I think that deliberate and creative efforts to engage/inspire/foster local players is likely to be a lot more effective than trying to figure out how to get more Boston players to fly to Chicago -- I doubt very much that for instance, finding family activities for people's spouses/kids is going to get us anywhere (though that might be nice). I'd see it as a huge waste of money to bring a family along on a BG trip where it wasn't enormously obvious how they could have fun without me.


We play a weekly chouette on Saturdays at the same cafe in Davis Sq. Occasionally some onlookers will ask if they can watch, and we try to be good ambassadors of the game.

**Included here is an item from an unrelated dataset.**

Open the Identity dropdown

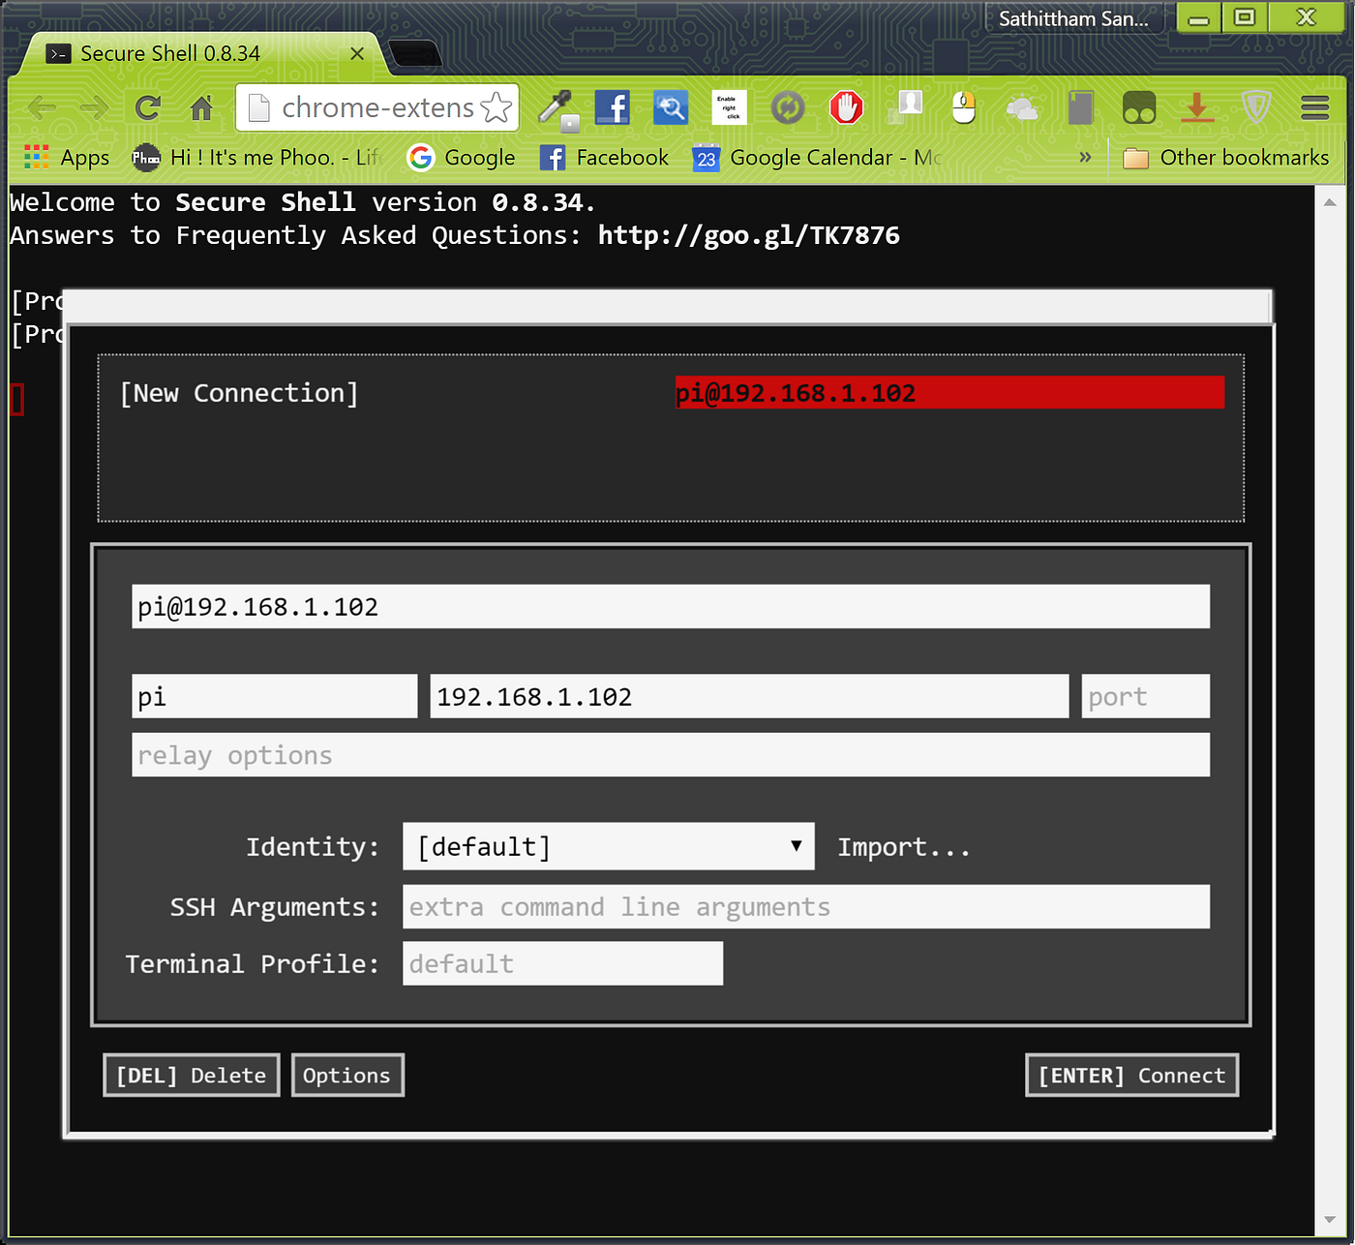[608, 846]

What if, once a month, we held our chouette at a *different* location, *targeting* a particular population of potentially interested players, and what if, ahead of time, we 'advertised' the game on local bulletin boards / social media. Let's say . . . MIT. We find an MIT-local coffee shop or tavern that won't mind our being there, and we put up fliers "DISCOVER BACKGAMMON" saying "drop by and learn a little about one of the most fascinating games of all time" or idea to that effect. You don't promise too much, but you have some calling cards printed up or maybe some sheets about the local club -- and then you just play your usual chouette like you would have done anyway, and see whether any curious souls turn up. You might bring an extra board, and one player could be checked out of the game to engage the curious people. Next month, you target the local library.

What would be useful for this sort of approach would be a few nicely-designed documents:

-- a customizable .pdf file 'advertising' this sort of gathering, maybe with this tear-off stubs -- a short, perhaps half-page flyer pointing interested people to resources for learning the game

It would also be a good idea to have another sheet offering to hold a free personalized BG 'getting started' presentation at a venue or private home -- so that a motivated onlooker might gather together a few friends potentially interested in a new pastime.

I think that when BG has been most popular, it's been a social / popular culture phenomenon. It needs to look like something people would want to get involved in. Playing on a nice-quality board in a pleasant setting with fun people in clothing appropriate to the setting is also important.